L’articolo 3, paragrafo 1, del regolamento (UE) n. 330/2010 della Commissione, del 20 aprile 2010, relativo all’applicazione dell’articolo 101, paragrafo 3, [TFUE] a categorie di accordi verticali e pratiche concordate, deve essere interpretato nel senso che in una situazione in cui una piattaforma di prenotazione alberghiera online funge da intermediario nelle transazioni concluse tra strutture alberghiere e consumatori, la definizione del mercato rilevante ai fini dell’applicazione delle soglie delle quote di mercato stabilite in tale disposizione richiede un esame concreto della sostituibilità, dal punto di vista dell’offerta e della domanda, tra i servizi di intermediazione online e gli altri canali di vendita”.
[1] GUUE L 102 del 23.04.2010.
[2] Al momento del suo ingresso sul mercato tedesco nel 2006 la Booking, al pari delle altre agenzie di viaggi online (Online Travel Agencies, OTA), inseriva nelle condizioni generali degli accordi conclusi con i prestatori di servizi alberghieri queste clausole in forza delle quali questi ultimi non erano autorizzati ad offrire, sui propri canali di vendita o su quelli gestiti da terzi, ivi compresi le OTA concorrenti, stanze ad un prezzo inferiore a quello offerto su Booking.com.
[3] CGUE 26.10.2023, Causa C‑331/21, EDP – Energias de Portugal e a., punto 88; CGUE 23.01.2018, Causa C‑179/16, F. Hoffmann-La Roche e a., punto 69; CGUE 11.09.2014, Causa C‑382/12 P, MasterCard e a./Commissione, punto 89.

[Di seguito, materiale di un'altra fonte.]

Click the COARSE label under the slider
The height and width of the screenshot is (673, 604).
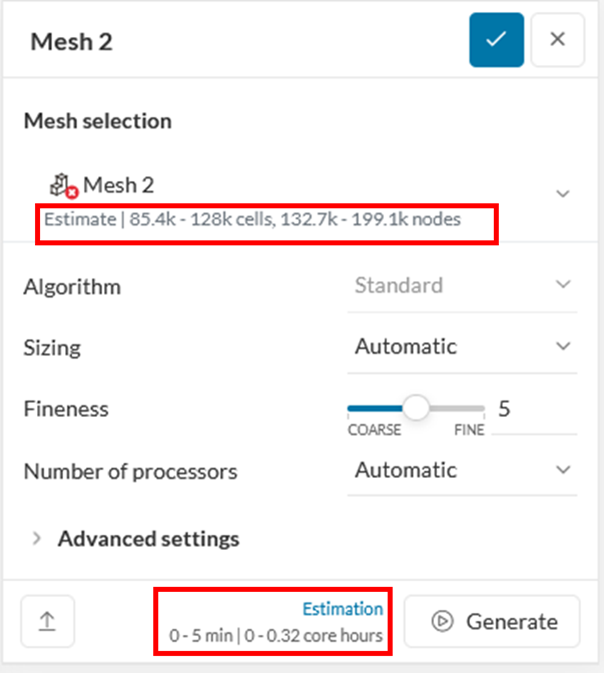click(374, 430)
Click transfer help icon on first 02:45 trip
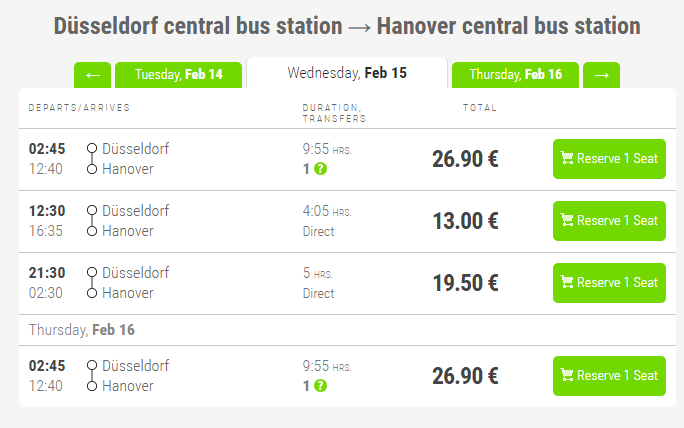The height and width of the screenshot is (428, 684). tap(320, 169)
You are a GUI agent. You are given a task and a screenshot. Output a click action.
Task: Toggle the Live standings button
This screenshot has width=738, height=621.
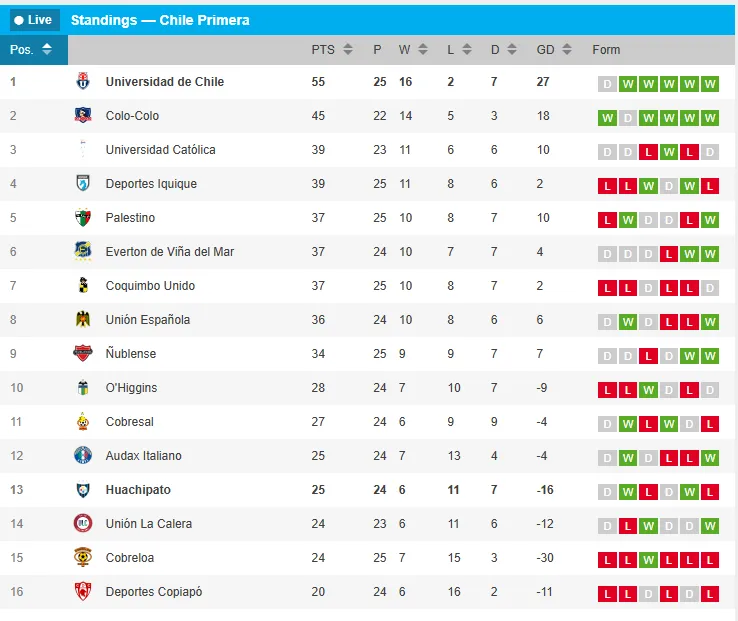coord(34,20)
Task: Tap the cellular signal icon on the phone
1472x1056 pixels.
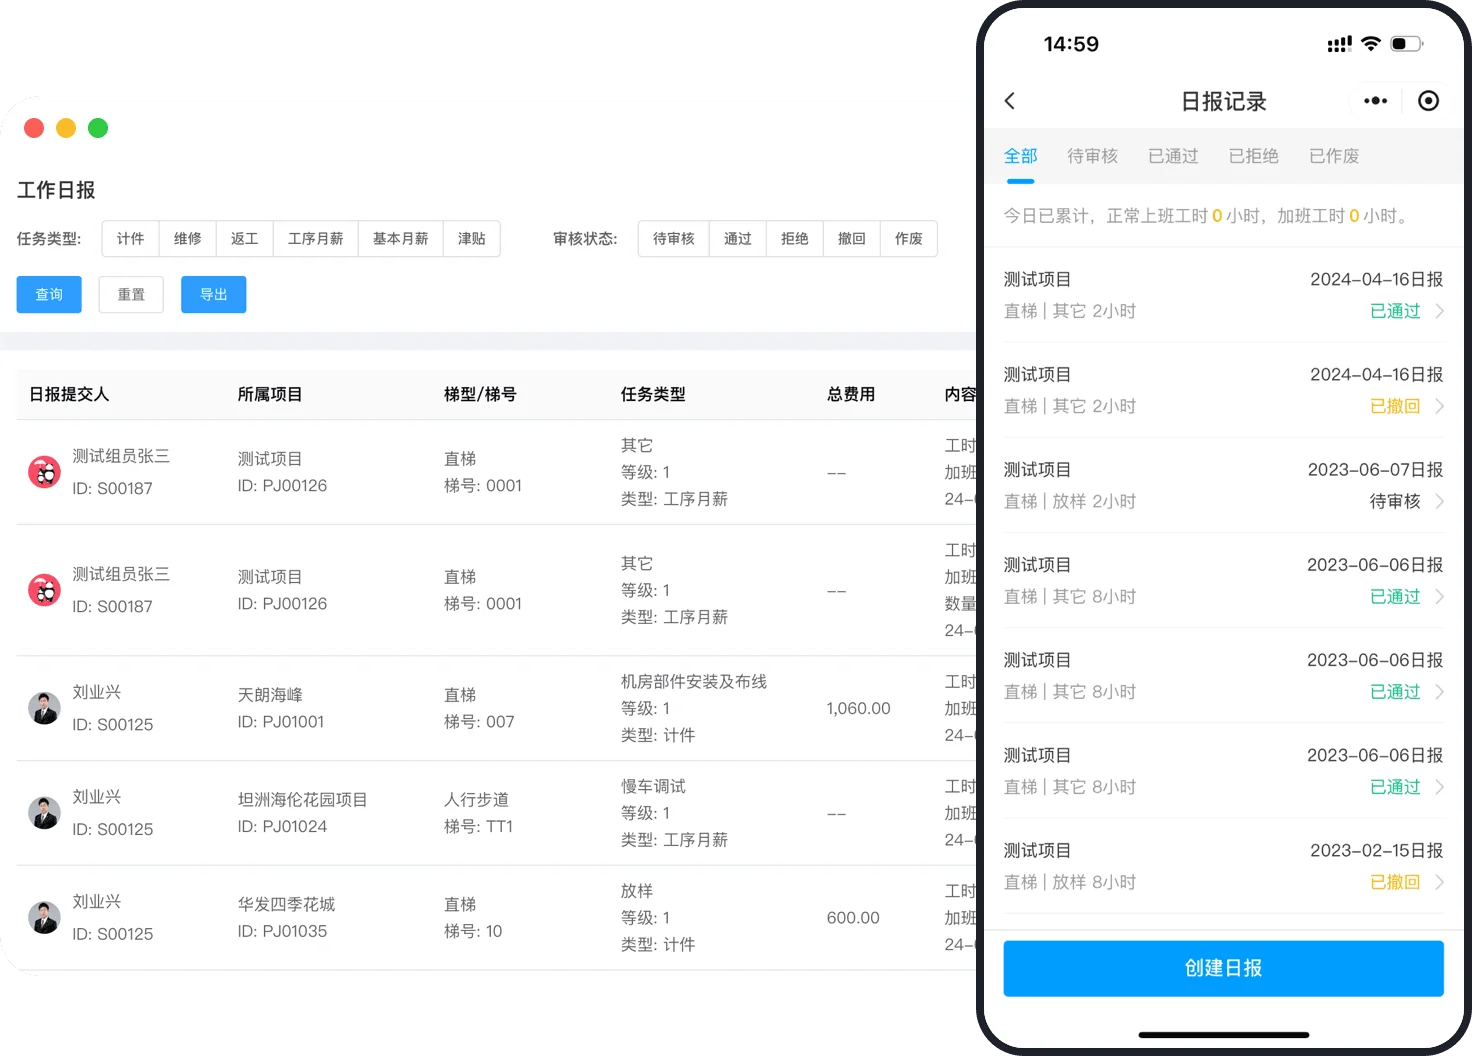Action: 1339,43
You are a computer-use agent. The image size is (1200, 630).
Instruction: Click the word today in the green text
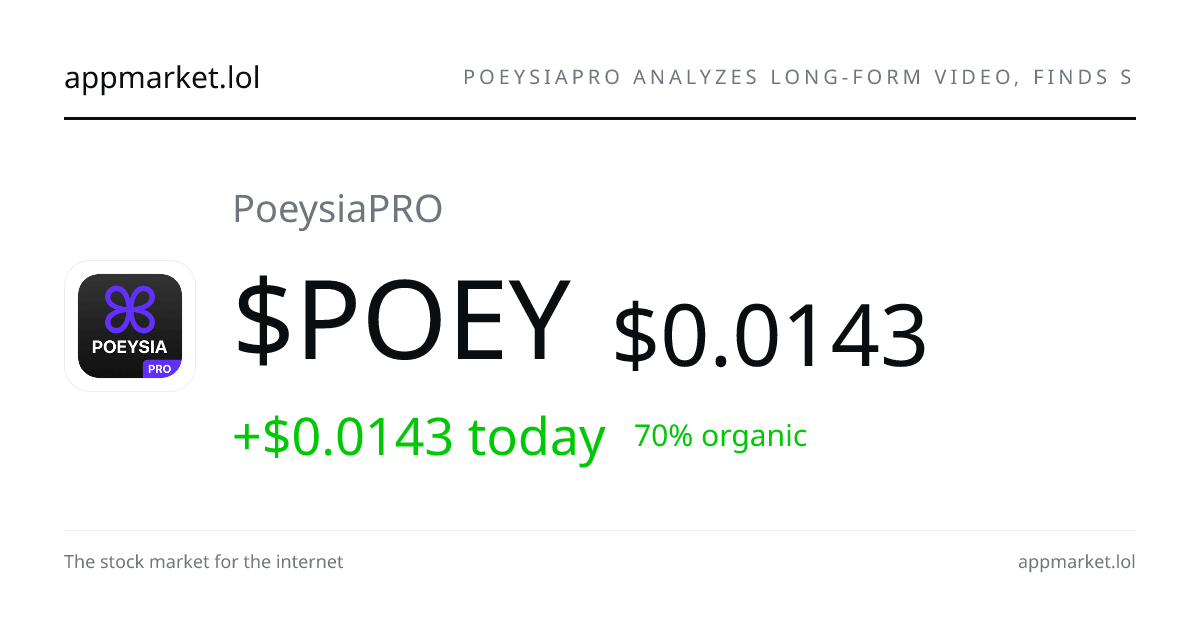click(x=537, y=436)
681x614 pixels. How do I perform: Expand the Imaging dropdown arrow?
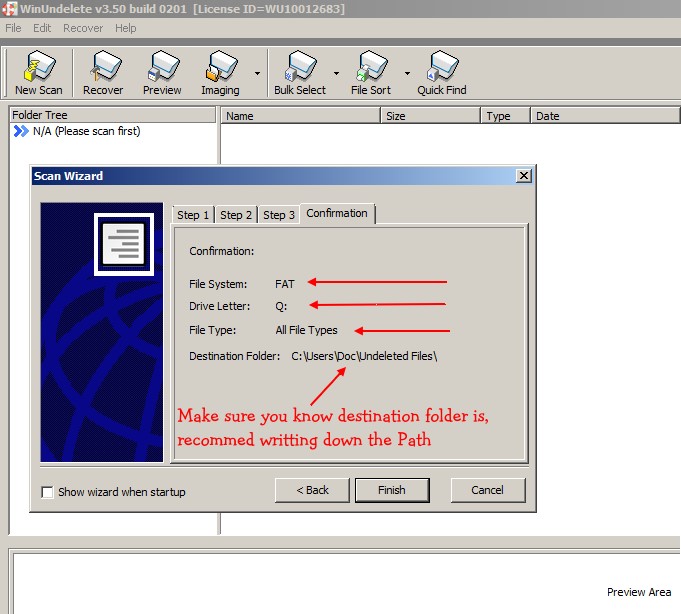pyautogui.click(x=258, y=73)
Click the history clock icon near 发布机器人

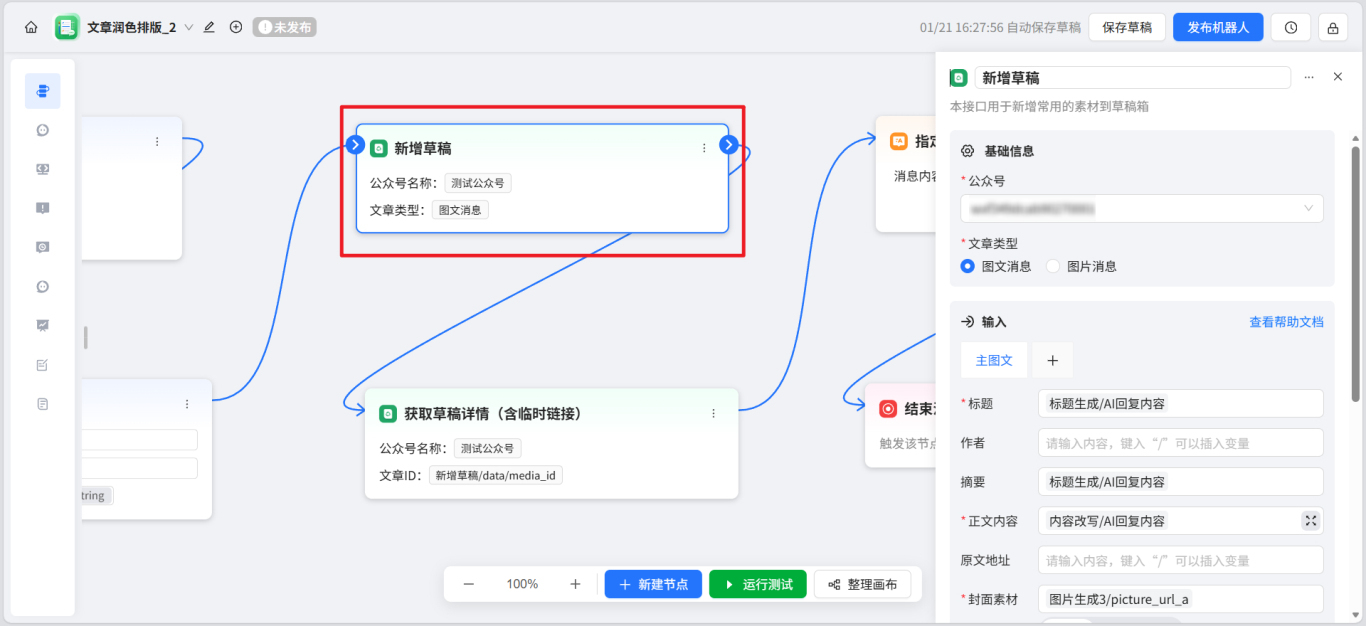[x=1290, y=27]
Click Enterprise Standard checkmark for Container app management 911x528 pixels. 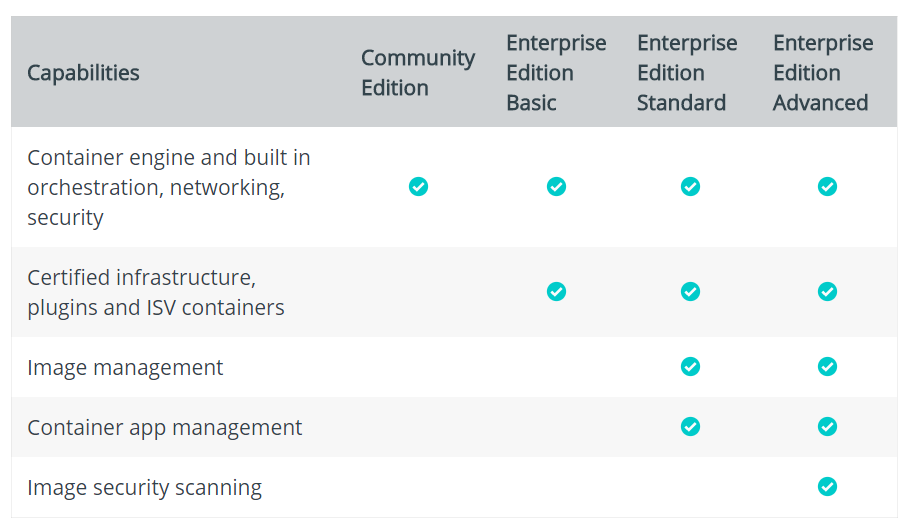[690, 427]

[4] CGUE 26.10.2023, Causa C‑331/21, EDP – Energias de Portugal e a., punto 89; CGUE 23.01.2018, Causa C‑179/16, F. Hoffmann-La Roche e a., punto 70; CGUE 11.09.2014, Causa C‑382/12 P, MasterCard e a./Commissione, punto 90.
[5] CGUE 26.10.2023, Causa C‑331/21, EDP – Energias de Portugal e a., punto 90; CGUE 23.01.2018, Causa C‑179/16, F. Hoffmann-La Roche e a., punto 71; CGUE 11.09.2014, Causa C‑382/12 P, MasterCard e a./Commissione, punto 91.
[6] CGUE 11.09.2014, Causa C‑382/12 P, MasterCard e a./Commissione, punti 107-111.
[7] Ibidem, punto 93.
[8] L’articolo 3 del Regolamento n. 330/2010, intitolato “Soglia della quota di mercato”, al paragrafo 1 dispone: “… L’esenzione di cui all’articolo 2 si applica a condizione che la quota di mercato detenuta dal fornitore non superi il 30% del mercato rilevante sul quale vende i beni o servizi oggetto del contratto e la quota di mercato detenuta dall’acquirente non superi il 30% del mercato rilevante sul quale acquista i beni o servizi oggetto del contratto…”.
[9] CGUE 30.01.2020, Causa C‑307/18, Generics (UK) e a., punto 129; CGUE 23.01.2018, Causa C‑179/16, F. Hoffmann-La Roche e a., punto 51.